For financial planners and their clients, the challenge now is gauging how much of a benefit increase to expect and when to expect it, said Joe Elsasser, founder and president of Covisum, a Social Security claiming software company.

The extra income may also present some complications when it comes to affected beneficiaries’ taxes and Medicare premiums, experts say.

Beneficiaries could see higher taxes on benefits

Maximizing your Social Security benefits

Individuals pay taxes on up to 50% of their benefits if their combined income is between $25,000 and $34,000, or for married couples with between $32,000 and $44,000.

Individuals may pay taxes on up to 85% of their benefits if their combined income is more than $34,000; or for married couples with more than $44,000.

“Because Social Security benefits are taxed differently than everything else, people are going to really want to pay attention to their other sources of income,” Elsasser said of the anticipated benefit increases and lump sum payments.

For example, if a retiree has both a taxable account and traditional individual retirement account, they may want to prioritize withdrawals from the taxable account because only the gains would be taxed rather than the entire withdrawal, Elsasser explained. In the event the lump-sum payment of retroactive Social Security benefits is not distributed, they may take an IRA withdrawal later in the year.

Beneficiaries may see higher Medicare costs

Additional benefit income for individuals affected by the Social Security Fairness Act may also result in higher income-based surcharges for Medicare Parts B and D.

Medicare beneficiaries with higher incomes must pay what’s known as income-related monthly adjustment amounts, or IRMAAs, for their Part B and Part D premiums.

“If you get a lump sum but you’re not paying attention to your other incomes, you could unwittingly be pushed into higher Medicare premiums two years down the road,” Elsasser said.

That will mostly be a concern for people who are on the cusp of the income thresholds, he said.

In 2025, Medicare Part B beneficiaries who file individual tax returns with $106,000 or less in modified adjusted gross income — or married couples who file jointly with $212,000 or less — pay a standard monthly premium of $185 per month.

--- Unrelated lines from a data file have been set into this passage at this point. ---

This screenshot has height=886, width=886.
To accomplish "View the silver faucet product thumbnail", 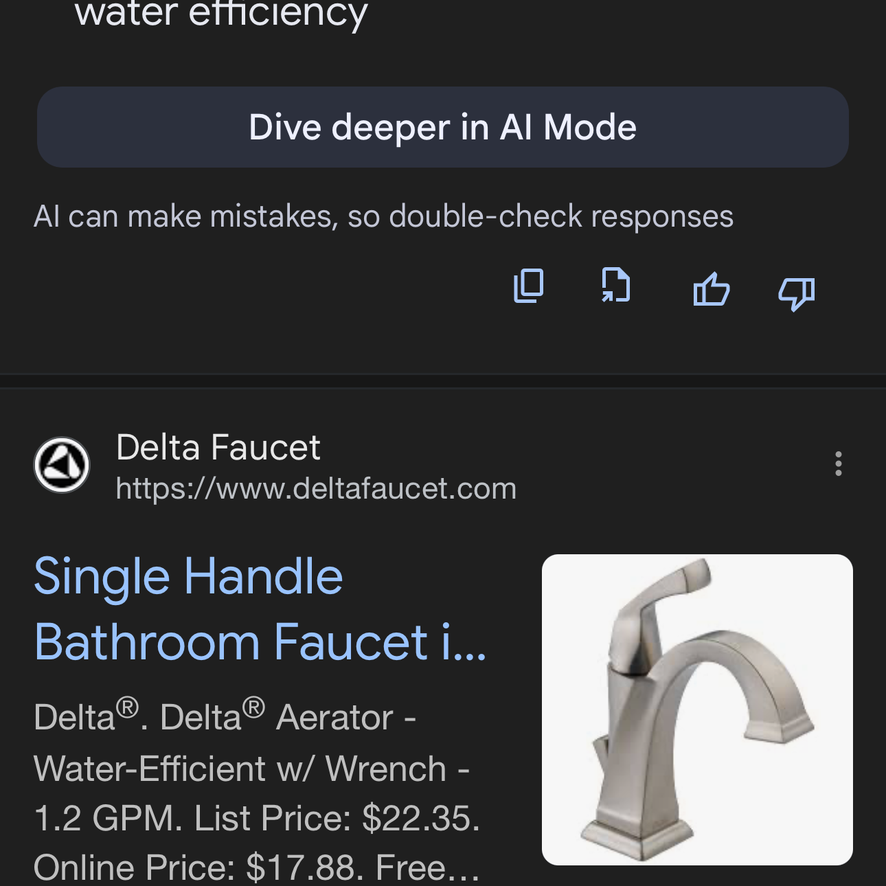I will [x=697, y=710].
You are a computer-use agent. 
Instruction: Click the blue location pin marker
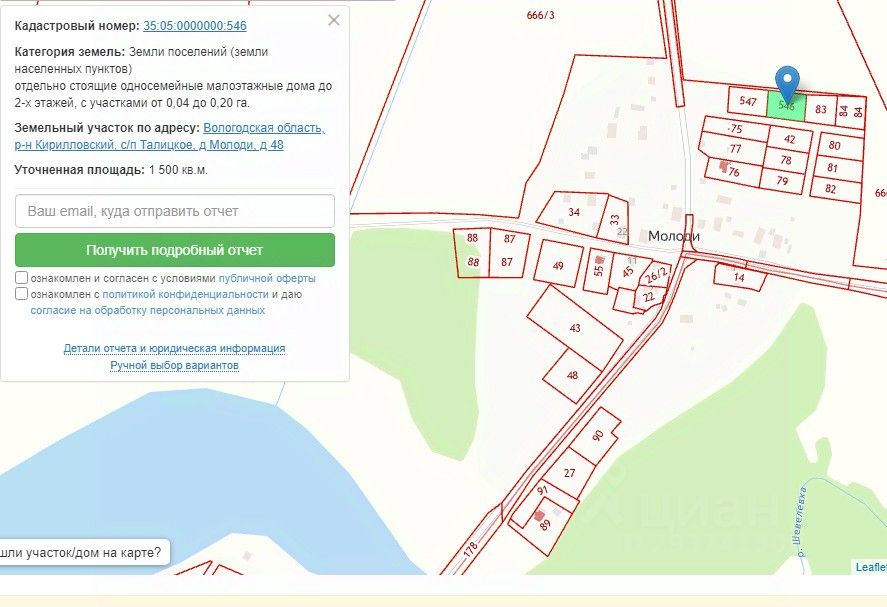(x=787, y=83)
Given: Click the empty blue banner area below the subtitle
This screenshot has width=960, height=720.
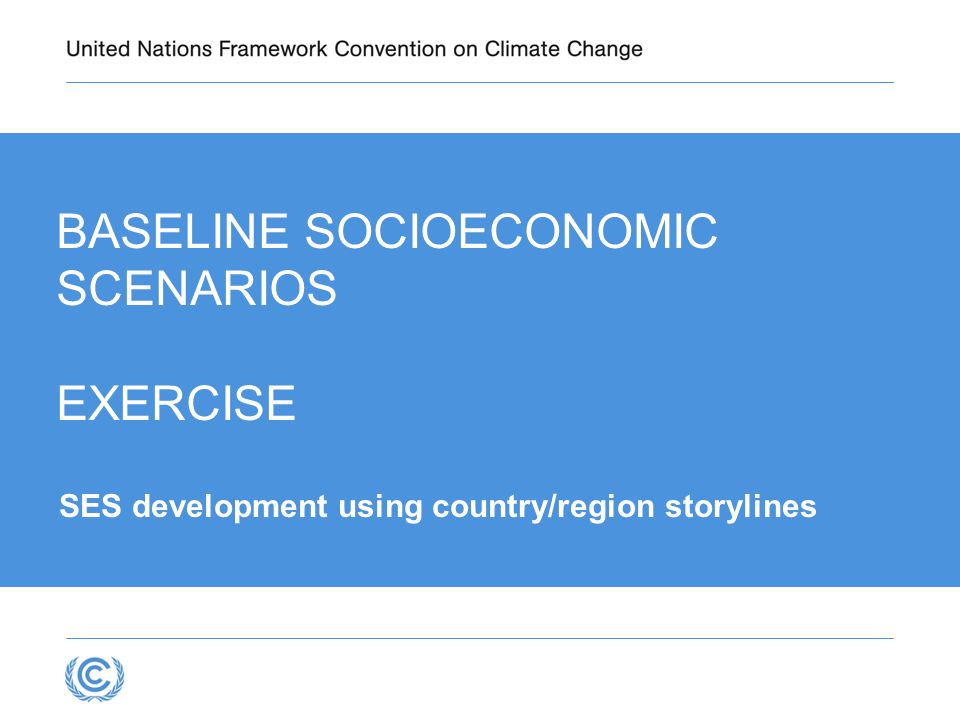Looking at the screenshot, I should point(480,556).
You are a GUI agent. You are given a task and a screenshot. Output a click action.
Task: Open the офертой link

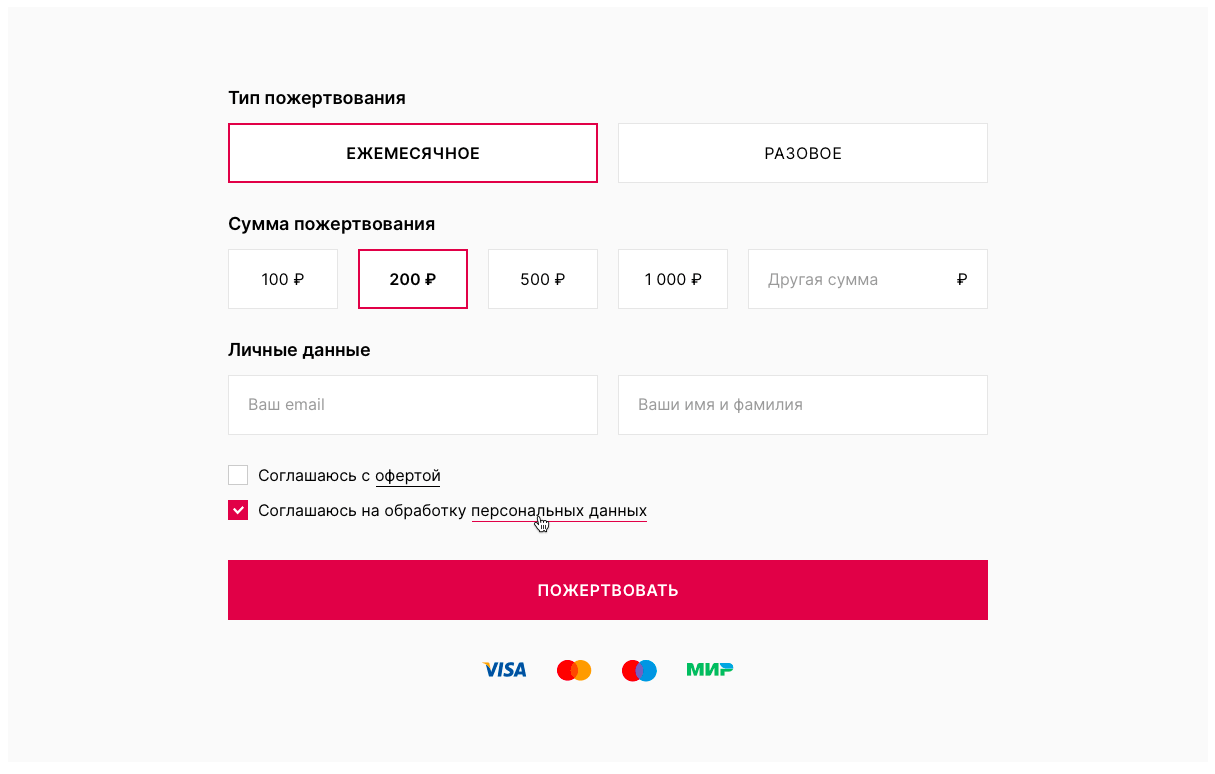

Beneficiaries above those income thresholds pay higher Part B premium payments, based on an IRMAA. This year’s rates are based on income on tax returns filed in 2023.

In 2025, Part D beneficiaries over the $106,000 threshold for individuals and $212,000 for married couples are also subject to income-related monthly adjustment amounts in addition to their plan premiums. Those monthly premiums are also based on yearly income reported on tax filings for 2023. In 2025, the national base Part D premium is $36.78.

Steps to take now

Beneficiaries who are affected by the Social Security Fairness Act should consider consulting with a financial advisor to assess the implications of the change on their personal financial circumstances, said Ron Mastrogiovanni, chairman and CEO of HealthView Services.

Additionally, it would help to sit down with a certified public accountant when filing their taxes to plan for 2025, he said.

The Social Security Administration also plans to provide more guidance on the new law as more details become available.

For now, the agency recommends verifying that direct deposit and mailing address it has on file is still accurate. To update that information, the Social Security recommends changing it online or calling or visiting a Social Security office in person.

Some individuals may now become eligible for Social Security benefits for the first time, now that the WEP and GPO provisions have been eliminated.

To file for benefits, the Social Security Administration recommends either filing online or scheduling an appointment with the agency.